Приехав в Минусинск, мы купили ее у неожиданно встретившегося знакомого человека. Это был фельдшер, бывший вместе со мной в инвалидном лагере Баим. Там он тяжело хромал, передвигался, опираясь на палку. Тут он быстро ходил на нормальных ногах. По своей неисправимой глупости я порадовалась его выздоровлению. Он посмотрел на меня со злобой. Не надо было у этого обманщика покупать козу, но она нам понравилась, и мы ее купили. Она была безрогая и, по словам фельдшера, ждала в скором времени козленка. Так Майка и прождала его весь 1956 год!.. Несколько раз ее выдавали замуж. Наконец она действительно стала ждать козленка. В Минусинске живут по-деревенски, козы почти у всех. Чуть свет — ворота открывают и выпускают их. Они умные — все бегут в правильном направлении. Не знаю, считала ли их пастушка, выпуская из ворот города? Вечером она начинает их гнать с лугов, и они бегут большим стадом, входят
через ворота в город и разбредаются по улицам, совершенно правильно подходя к своим воротам.
В начале лета пастушка принесла нам в переднике родившегося козленка. Майка была усталая и грустная. Скоро ее начал трясти озноб. Позванный ветеринар сказал, что положение безнадежное — заражение крови. Любой хозяин в таких обстоятельствах убил бы козу, снял драгоценную шкуру, а мясо продал бы или сам съел. А мы вырыли в конце огорода могилу и вечером похоронили Майку, обливаясь слезами и украсив могилу цветами. «Гнилая интеллигенция!» — только и можно было о нас сказать. Так о нас и говорили!
Все годы мы считали, что в Эстонию не вернемся, и наши друзья, хранившие наши вещи, многое посылали маме в ссылку: замечательные друзья — доктор Григорий Николаевич Богданов и моя одноклассница Любовь Ланге. Книги пересылал муж Татьяны Филаретовны Мурниковой. Сколько они для нас сделали — невозможно сосчитать. В Минусинск Гриша Богданов прислал даже целый контейнер мебели и посуды!
Все это мы хотели теперь увезти обратно в Эстонию, зная, что у нас там почти ничего не осталось.
Все мы были уже с паспортами (с поселенцев, наконец, была снята ссылка). Иван Корнильевич был даже реабилитированный.
На деньги, полученные от продажи дома, потом купили начатый фундамент и снова годами строились в Эстонии...
Прощались с друзьями. Отправили два набитых вещами (даже мебелью) контейнера. До Абакана — там железная дорога — ехали на автобусе. На половине пути — Енисей. Когда-то был мост. Много раз пытались его построить. Летом 1957 г. по-прежнему километровые очереди машин стояли в ожидании переправы на пароме. Мальчики бросили в Енисей свои летние кепочки — таков обычай — чтобы не возвращаться!
На пять дней поместились в вагон.

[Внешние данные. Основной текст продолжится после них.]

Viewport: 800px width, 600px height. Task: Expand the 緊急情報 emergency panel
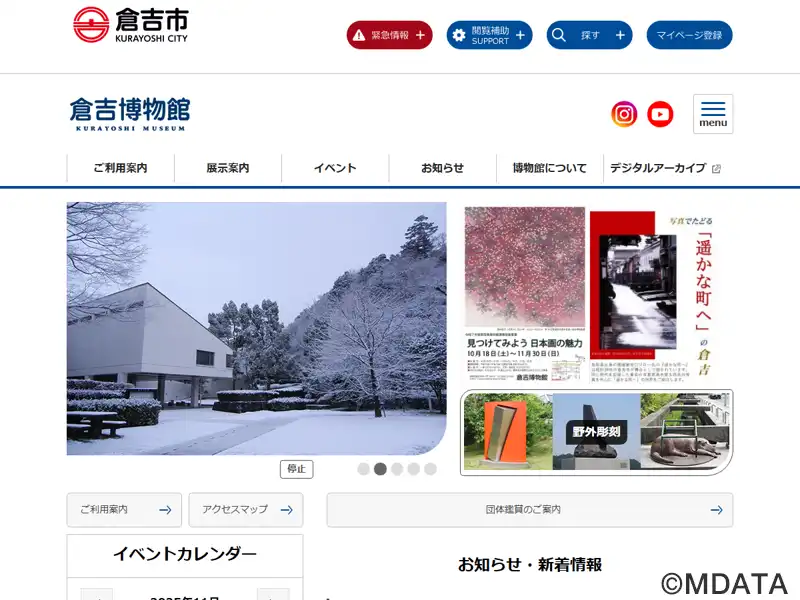click(390, 35)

Всю дорогу смотрели в окна. То, что мы видели, не соответствовало газетным строкам об успехах колхозов. Но все равно — это была Россия, и невозможно было равнодушно смотреть. Так хотелось для нее настоящего благополучия!
Подошли к концу годы сибирской жизни: у мамы с 1949 г. — восемь лет, у меня с 1941 г. — с перерывом в два с половиной года — двенадцать с половиной.

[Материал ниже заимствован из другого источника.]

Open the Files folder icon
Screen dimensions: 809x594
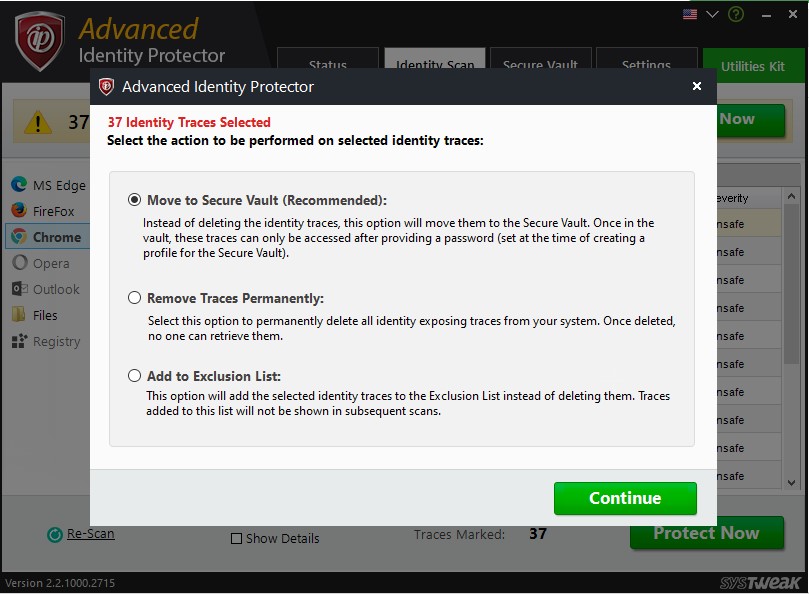[x=18, y=315]
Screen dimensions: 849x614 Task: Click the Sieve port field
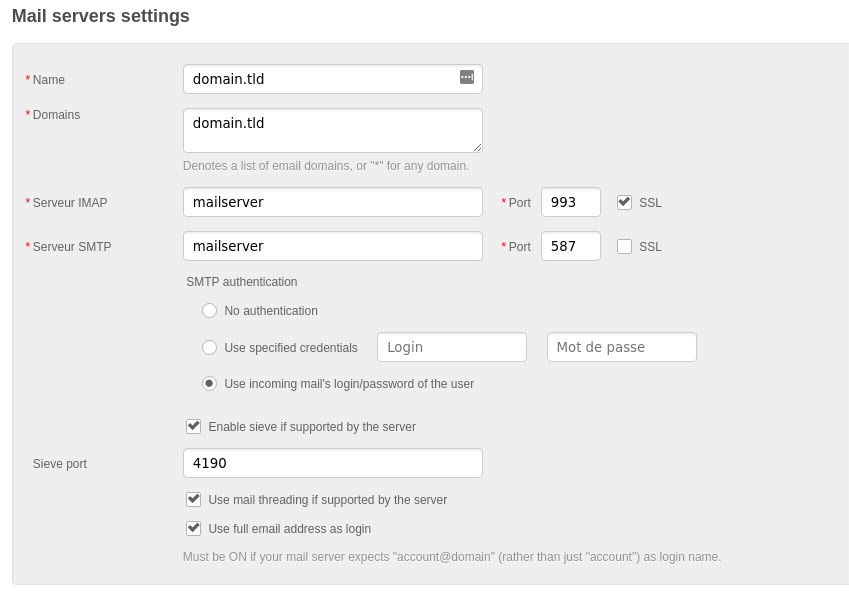tap(332, 463)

За эти годы я укрепилась в очарованности русской интеллигенцией. Совершенно душевно отошла от общей массы только тронутых цивилизацией, но далеких от русской культуры людей, которые, увы, составляли большинство и были хозяевами положения. Одни были «советскими», чтобы сохранить жизнь и положение, многие — искренне. Народа, то есть крестьян, я почти не встречала.
Настоящими русскими людьми я считала и до сего дня считаю тех, кто пострадал от Советской власти, их детей и друзей и тех, кто, чудом сохранившись, неизменно духовно противостоял неправде.
Мне посчастливилось знать таких людей — это богатство моей жизни.
Я за духовное противостояние русской интеллигенции, мало способной к действию, — я убедилась в этом, находясь в лагерях — за первенство духовной жизни и второстепенность всего остального.
Какими бы способами ни старались прижать, уничтожить русскую интеллигенцию — долгими десятилетиями — в науке, литературе, искусстве — она продолжала и продолжает думать и творить.
Я за духовное противостояние неправде во все времена.